Transfer RNA (tRNA) fold due to complementary base pairing. Each tRNA molecule carries its specific amino acids to the ribosome. A tRNA molecule has an anticodon (an exposed triplet of bases) at one end and an attachment site for a specific amino acid at the other end.
Ribosomal RNA (rRNA) and proteins form the ribosome. The ribosome is the site of protein synthesis.
Protein synthesis is the process by which the genetic code in DNA is used to create a protein. Protein synthesis consists of two stages- transcription and translation. Transcription occurs in the nucleus and results in the formation of mRNA. Translation occurs at the ribosome and results in the formation of a polypeptide.
Transcription is the synthesis of mRNA from a section of DNA. This occurs in the nucleus and allows a complementary copy of the DNA code to move out of the nucleus in search of a ribosome. Stage 1- RNA polymerase enzyme moves along the DNA, unwinding the double helix by breaking the hydrogen bonds between the bases. Stage 2- free nucleotides align with the complementary DNA base pairs. RNA polymerase then joins the RNA nucleotides together by forming bonds between the ribose sugar of one nucleotide and the phosphate of the next.
Stage 3- once the terminator sequence has been reached, the mRNA becomes separated from the DNA template and is called the primary mRNA transcript. Stage 4- DNA can be wound back up again into a double helix.
RNA splicing- not all the regions in a gene are required to produce the final protein. These non-coding regions are called introns. The coding regions are called exons. In order to make the final mature mRNA transcript, the introns must be removed and the exons spliced together. This forms the mature mRNA transcript. This process is called RNA splicing.
One gene can make many proteins by alternative RNA splicing. different proteins can be expressed from one gene, as a result of alternative RNA splicing. Different mature mRNA transcripts are produced from the same primary transcript depending on which exons are retained.
Translation: Stage 1- the mRNA molecule enters the ribosome. Stage 2- the first codon of the mRNA is a start codon which signals the start of translation.

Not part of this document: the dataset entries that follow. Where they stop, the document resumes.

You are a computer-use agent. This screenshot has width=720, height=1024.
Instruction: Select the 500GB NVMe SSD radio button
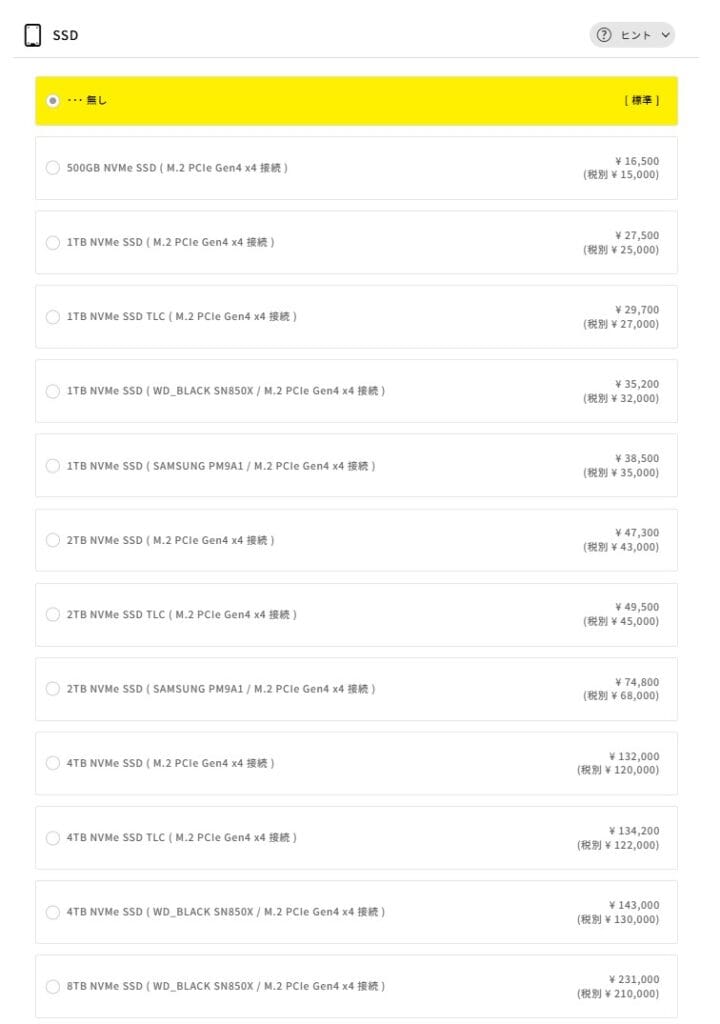[x=53, y=168]
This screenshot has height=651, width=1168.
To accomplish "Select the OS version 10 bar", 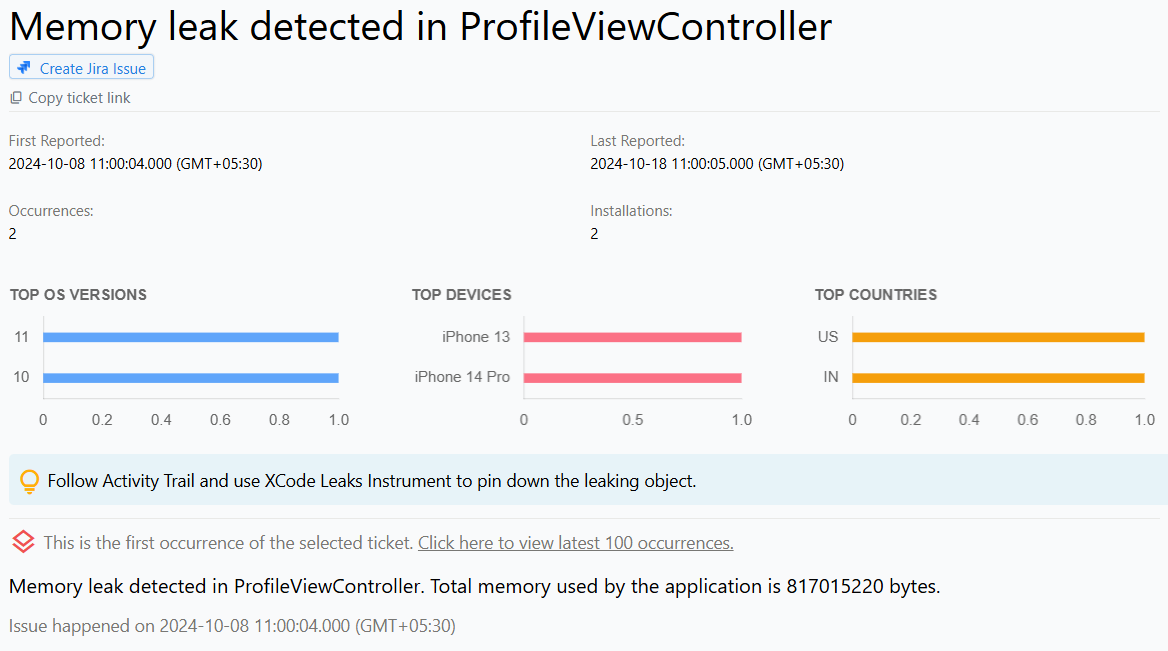I will [x=190, y=377].
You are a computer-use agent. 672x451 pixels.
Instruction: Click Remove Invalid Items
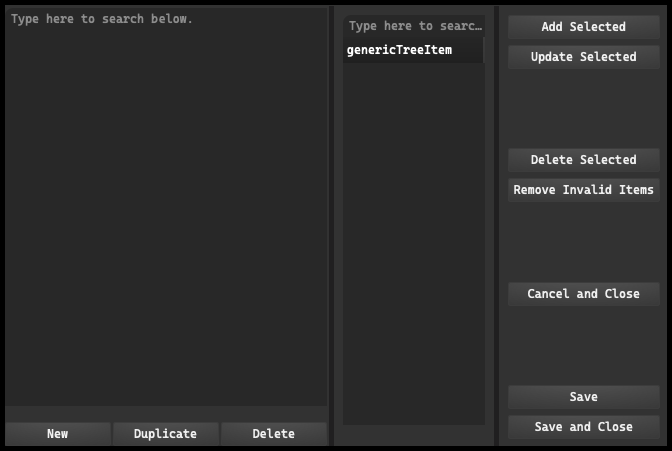(x=583, y=190)
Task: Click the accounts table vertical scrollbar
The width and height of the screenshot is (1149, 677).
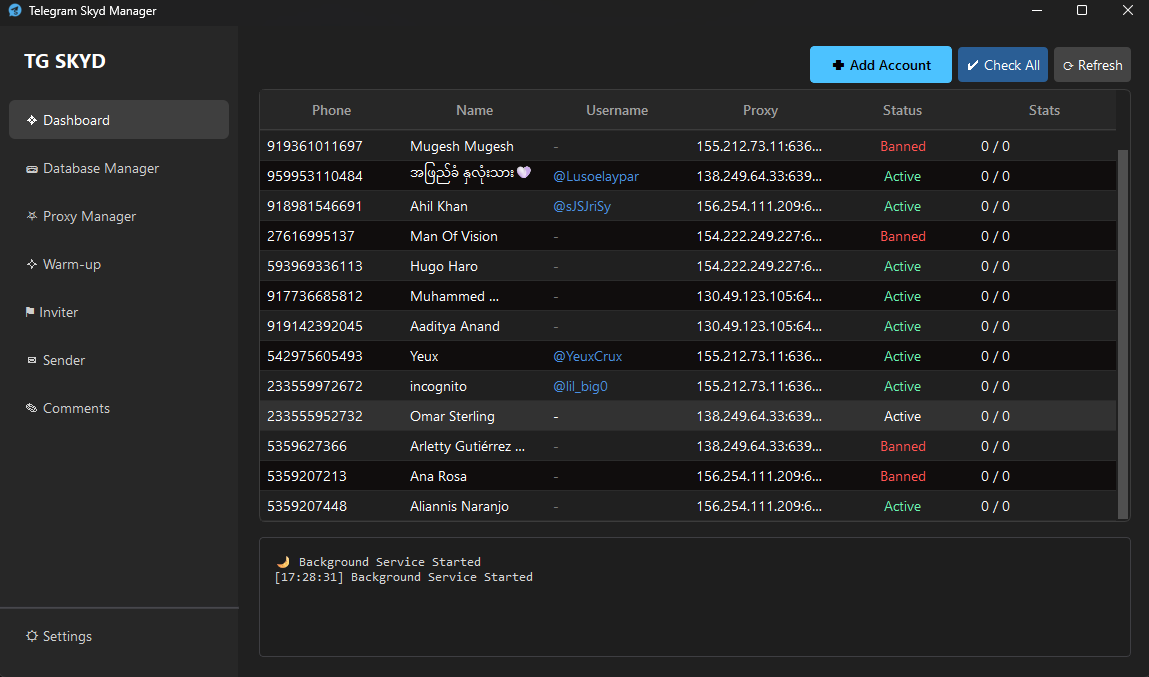Action: [1122, 330]
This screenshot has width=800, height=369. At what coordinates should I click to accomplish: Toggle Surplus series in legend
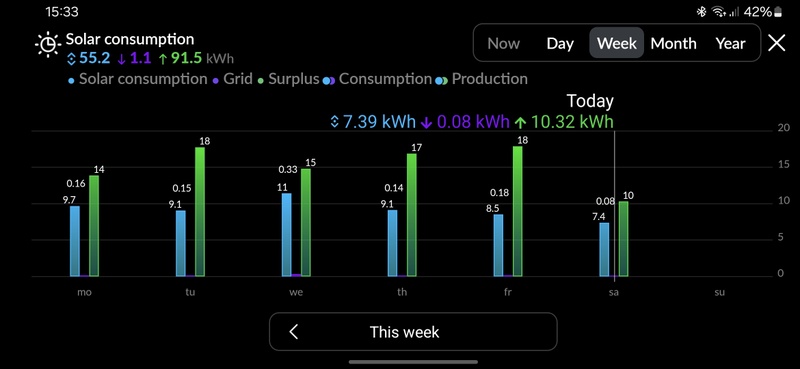tap(288, 79)
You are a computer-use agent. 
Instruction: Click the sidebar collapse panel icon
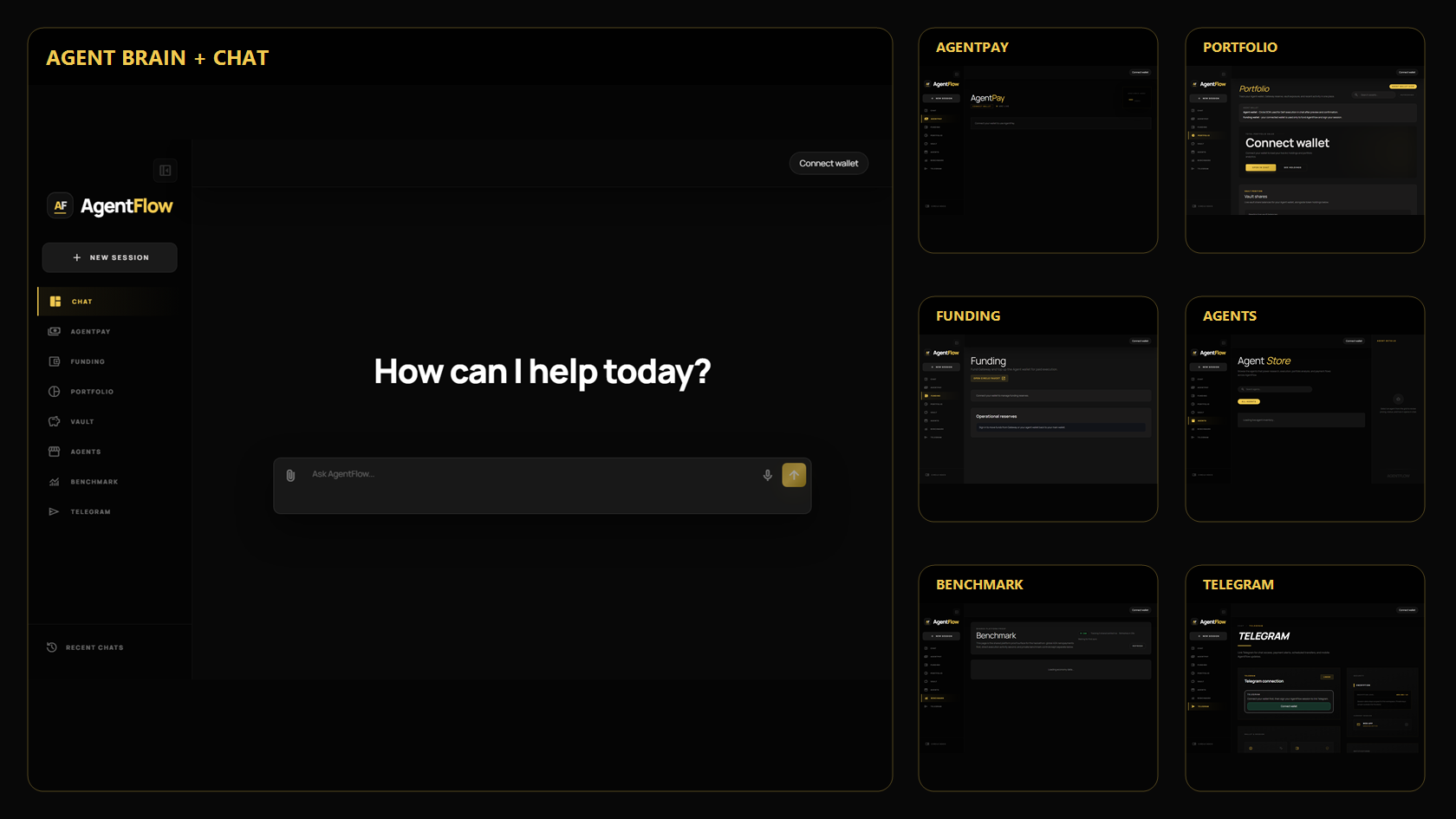[x=165, y=171]
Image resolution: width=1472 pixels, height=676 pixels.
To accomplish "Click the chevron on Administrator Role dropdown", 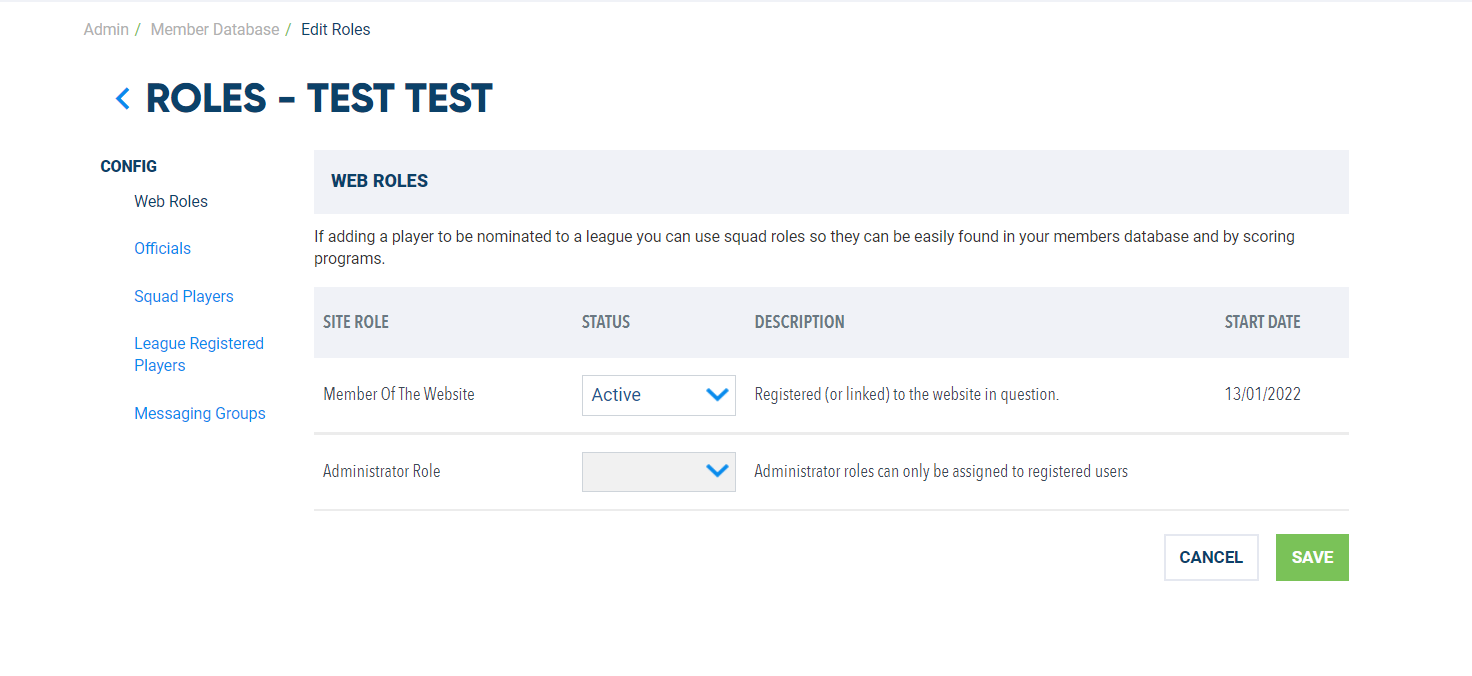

The first anti-codon matches with the first codon on the mRNA via complementary base pairing. Stage 3- the next tRNA moves along onto the mRNA producing a chain of amino acids. Each amino acid is joined together with a peptide bond. Stage 4- the tRNA molecules break away leaving the amino acid chain. Stage 5- when the polypeptide (chain of amino acids) is complete, it breaks away from the ribosome.
Once the amino acid chain has been released from the ribosome, it folds into a complete 3D shape depending on the protein that has been created. During folding, different regions of the polypeptide chain can come into contact with one another. This allows interaction between one or more chains- resulting in cross connections. Proteins are held in a 3D shape by hydrogen bonds and other interactions between individual amino acids. An organism's phenotype is determined by the proteins produced as a result of gene expression.
Mutations are changes in the DNA that can result in no protein or an altered protein being synthesised. A change in the normal base pair sequence of a DNA molecule can result in altered proteins being synthesised during transcription and translation that alter protein function.
Single gene mutations involve the alteration of a DNA nucleotide sequence as a result of substitution, insertion or deletion of nucleotides.
insertion is when an extra nucleotide is added into the base sequence.
deletion is when a nucleotide is removed from the base sequence.
Insertions and deletions result in frame-shift mutations. These cause all the codons and therefore all the amino acids after the mutation can be changed. This has a major effect on the structure of the protein produced. Diseases caused by insertion and deletion mutations: Insertion can result in Tay Sachs and Deletion can result in Cystic Fibrosis.